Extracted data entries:
>>

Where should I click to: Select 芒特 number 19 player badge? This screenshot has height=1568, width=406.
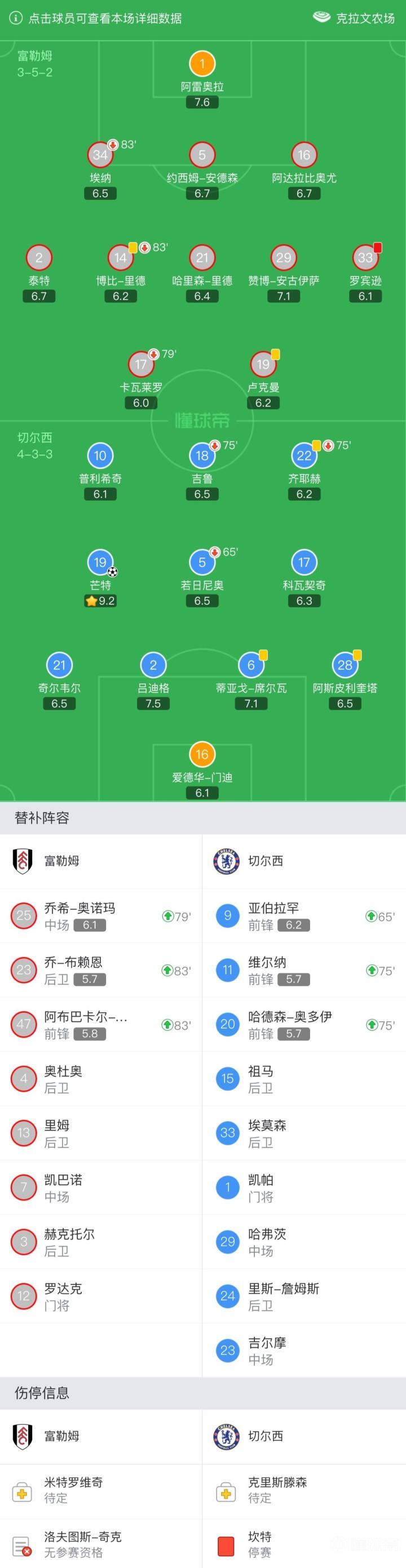coord(100,562)
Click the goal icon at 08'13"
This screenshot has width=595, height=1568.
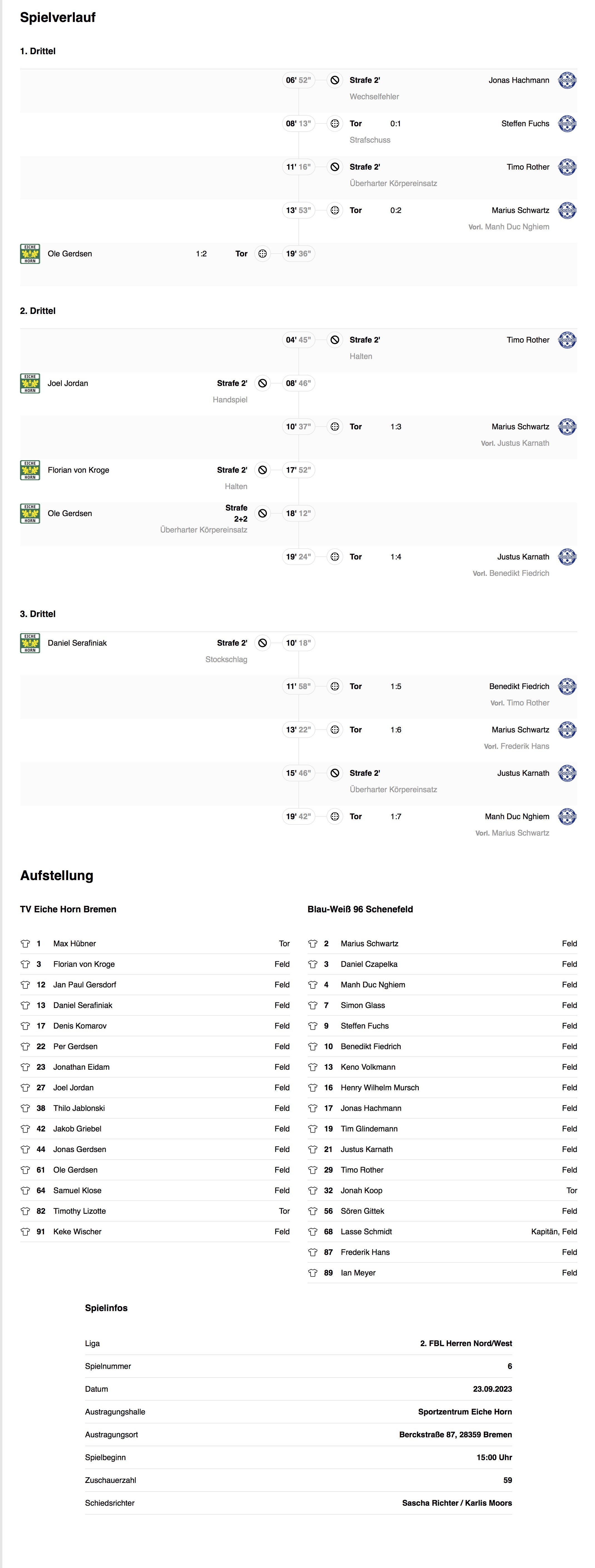click(x=334, y=123)
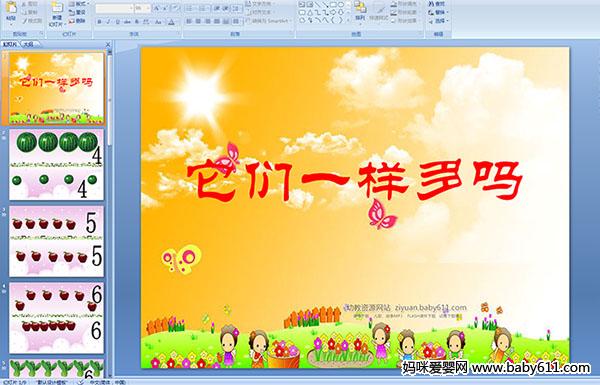Click the Reset slide (重设) icon
600x385 pixels.
coord(77,12)

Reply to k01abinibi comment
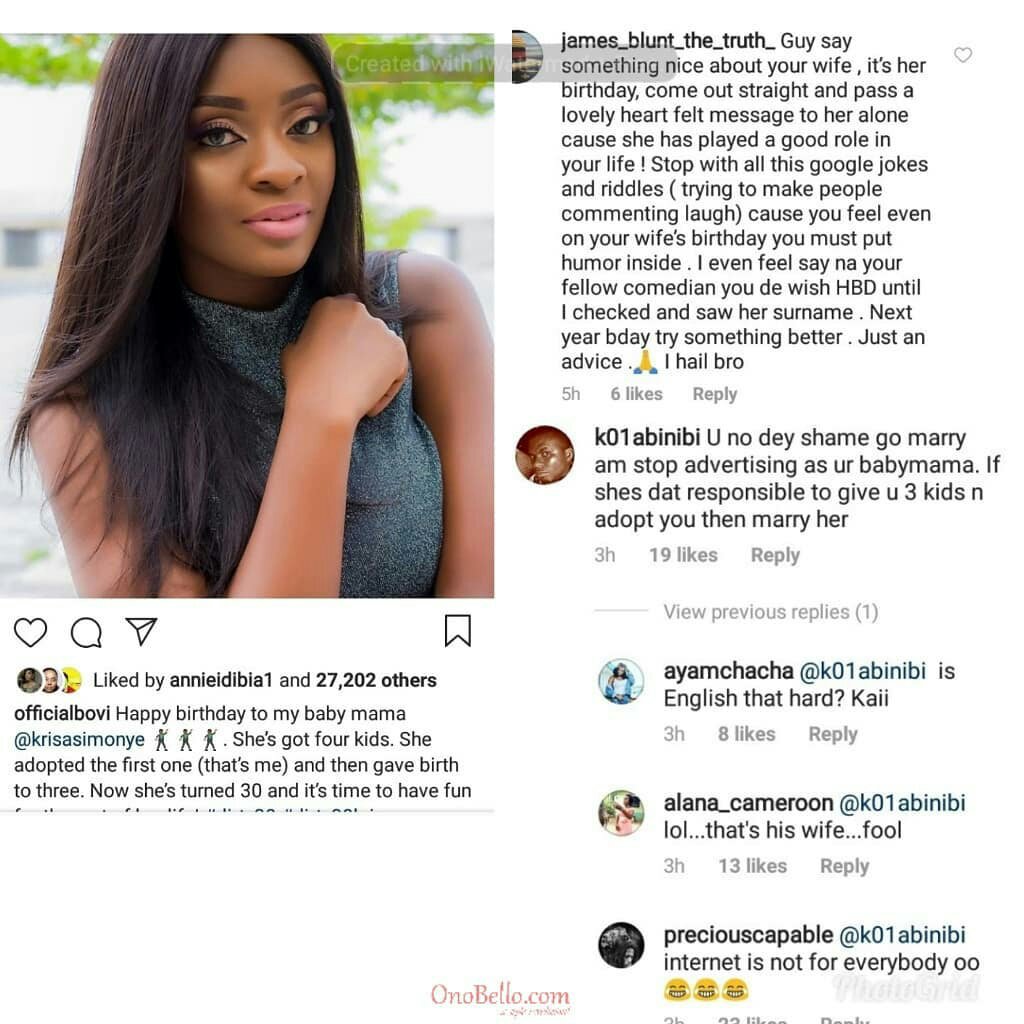[775, 555]
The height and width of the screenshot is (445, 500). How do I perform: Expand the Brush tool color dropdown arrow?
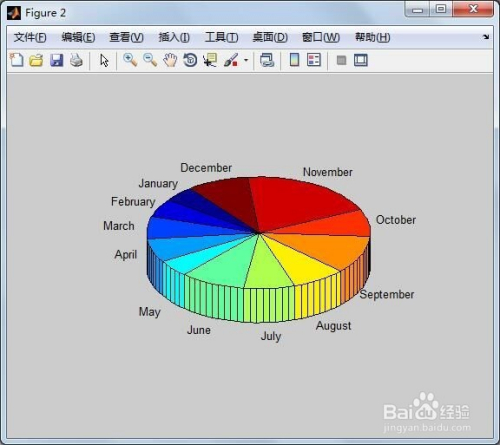(246, 60)
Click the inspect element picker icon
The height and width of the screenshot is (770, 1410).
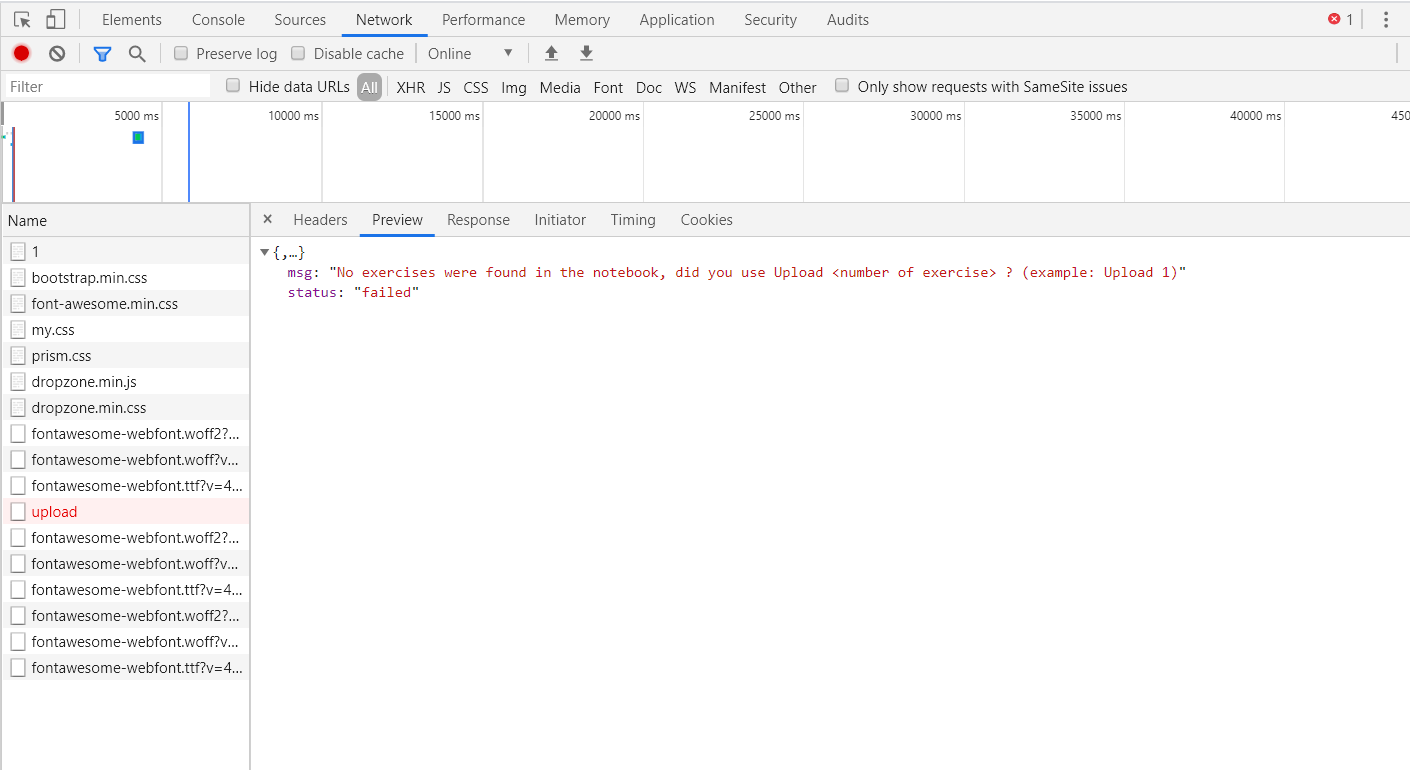click(x=22, y=20)
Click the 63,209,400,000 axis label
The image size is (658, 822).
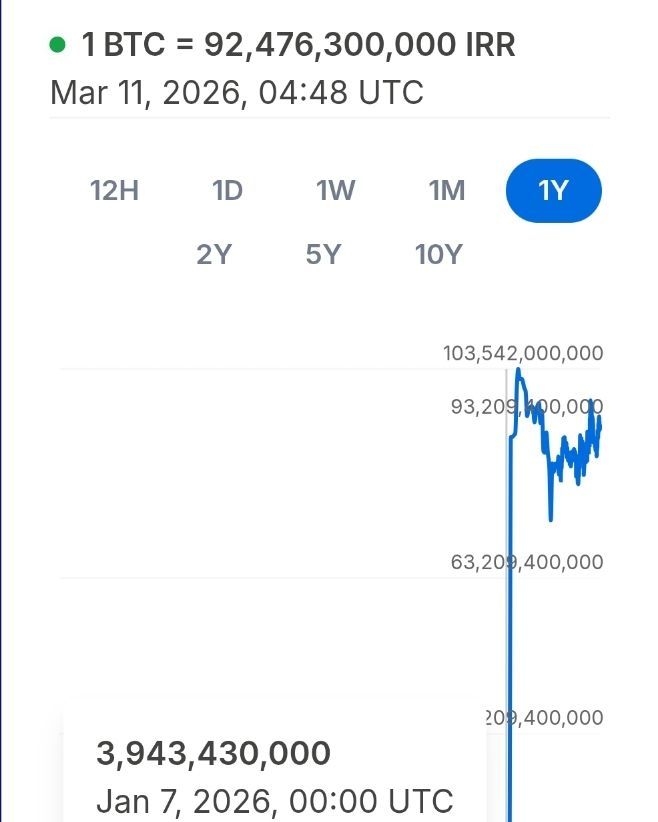tap(527, 562)
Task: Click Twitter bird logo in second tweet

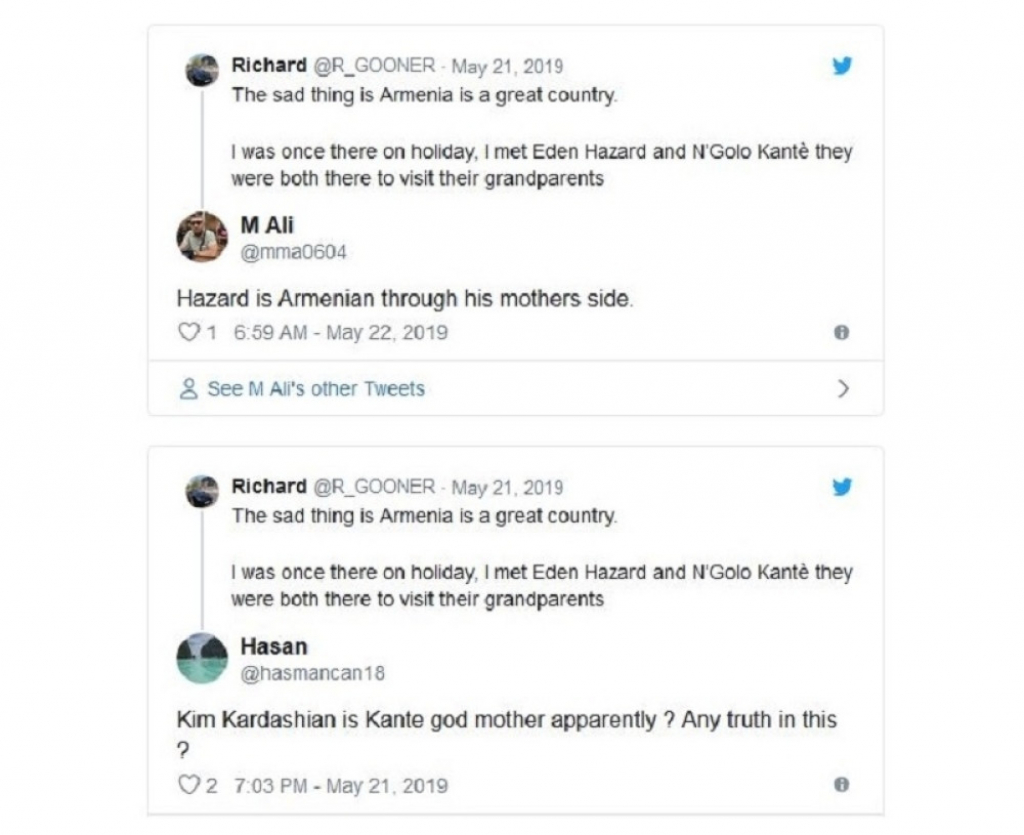Action: click(x=842, y=487)
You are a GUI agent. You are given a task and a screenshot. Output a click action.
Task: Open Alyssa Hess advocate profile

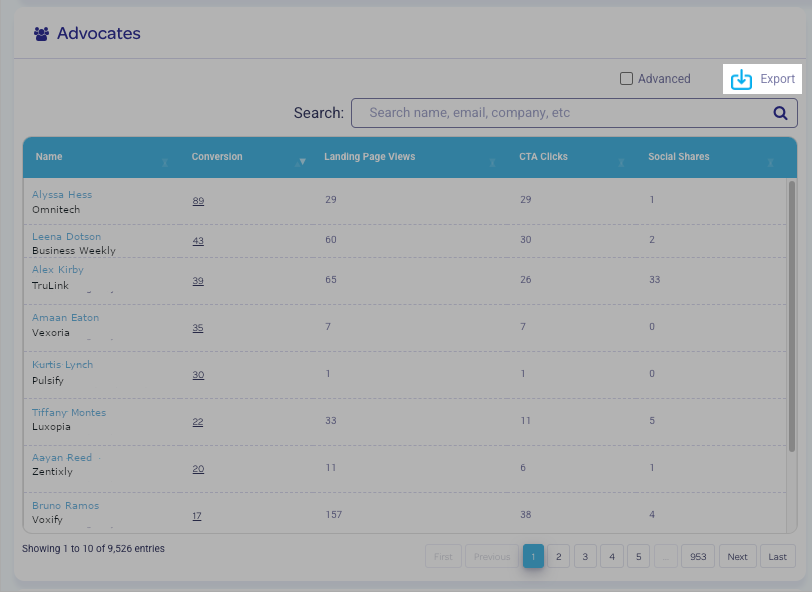click(62, 195)
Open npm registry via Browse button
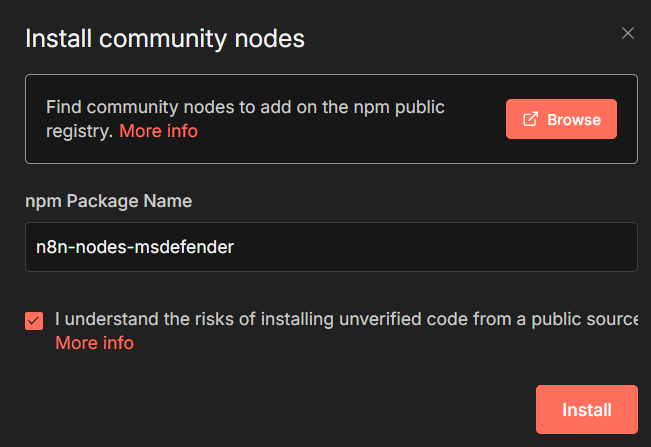This screenshot has height=447, width=651. tap(561, 119)
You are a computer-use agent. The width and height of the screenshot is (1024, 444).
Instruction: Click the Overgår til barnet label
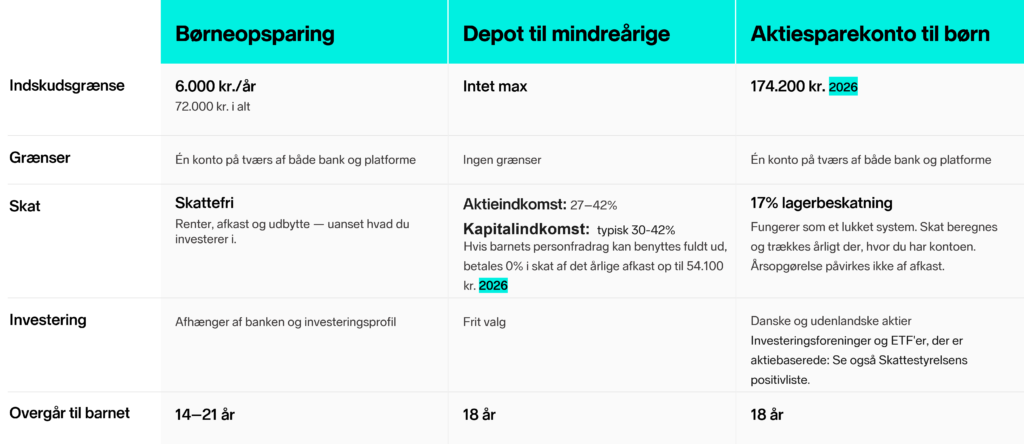[69, 413]
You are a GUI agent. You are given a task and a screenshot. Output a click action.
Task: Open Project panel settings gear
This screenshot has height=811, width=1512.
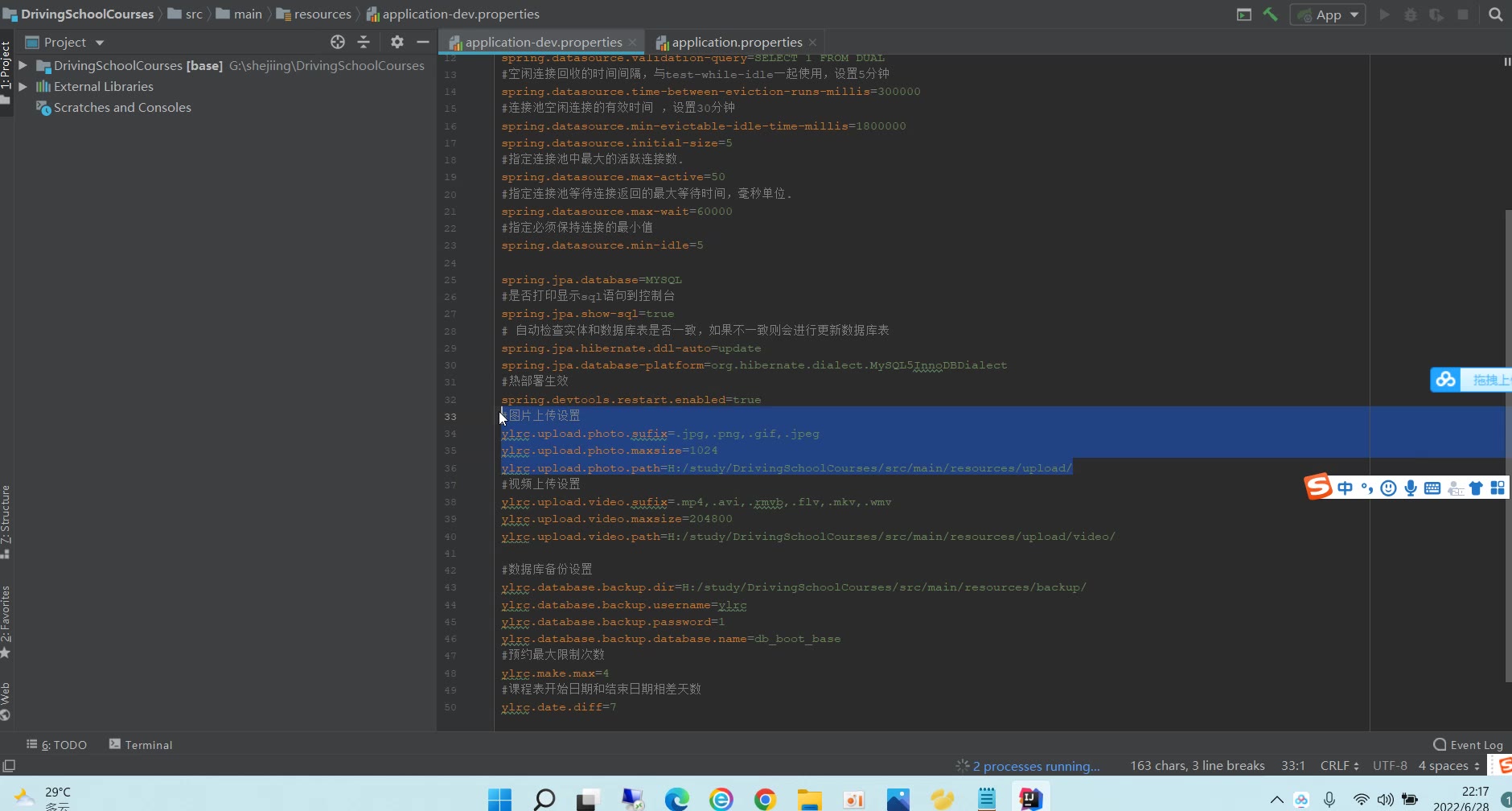point(396,42)
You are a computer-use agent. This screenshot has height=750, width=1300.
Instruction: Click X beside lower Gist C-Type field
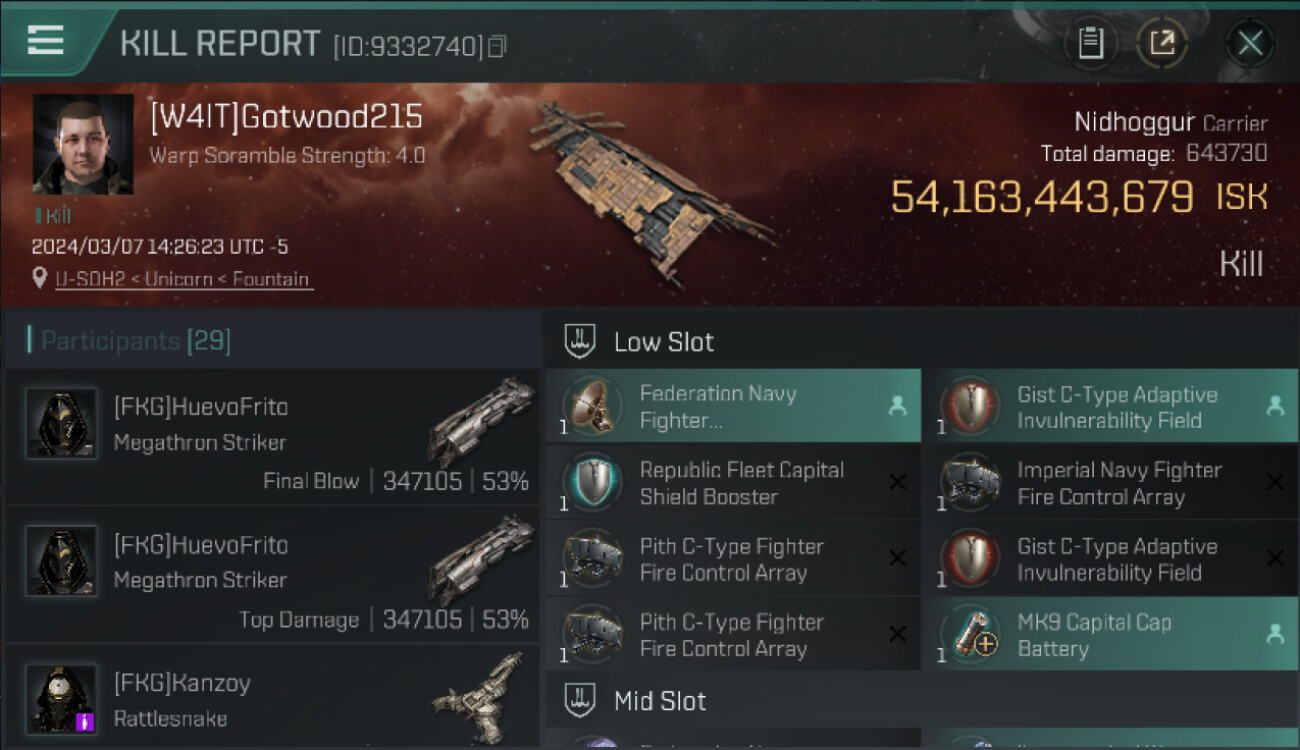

<<

- Task brief -
Convert the items from the line containing "Click the goal" through the end of the items into a JSON list of strings, with one string per line and blank lines omitted. Leave the pictures out.

- Result of the exercise -
[
  "Click the goal icon at 08'13\"",
  "This screenshot has width=595, height=1568.",
  "click(x=334, y=123)",
  "Click the Reset slide (重设) icon",
  "600x385 pixels.",
  "coord(77,12)",
  "Reply to k01abinibi comment",
  "[775, 555]",
  "The height and width of the screenshot is (445, 500). How do I perform: Expand the Brush tool color dropdown arrow?",
  "(246, 60)",
  "Click the inspect element picker icon",
  "The height and width of the screenshot is (770, 1410).",
  "click(x=22, y=20)",
  "Click the 63,209,400,000 axis label",
  "The image size is (658, 822).",
  "tap(527, 562)",
  "Task: Click Twitter bird logo in second tweet",
  "Action: click(x=842, y=487)",
  "You are a GUI agent. You are given a task and a screenshot. Output a click action.",
  "Task: Open Alyssa Hess advocate profile",
  "click(62, 195)",
  "Open npm registry via Browse button",
  "This screenshot has height=447, width=651. tap(561, 119)",
  "You are a computer-use agent. The width and height of the screenshot is (1024, 444).",
  "Instruction: Click the Overgår til barnet label",
  "[69, 413]",
  "You are a GUI agent. You are given a task and a screenshot. Output a click action.",
  "Task: Open Project panel settings gear",
  "This screenshot has height=811, width=1512.",
  "point(396,42)",
  "You are a computer-use agent. This screenshot has height=750, width=1300.",
  "Instruction: Click X beside lower Gist C-Type field"
]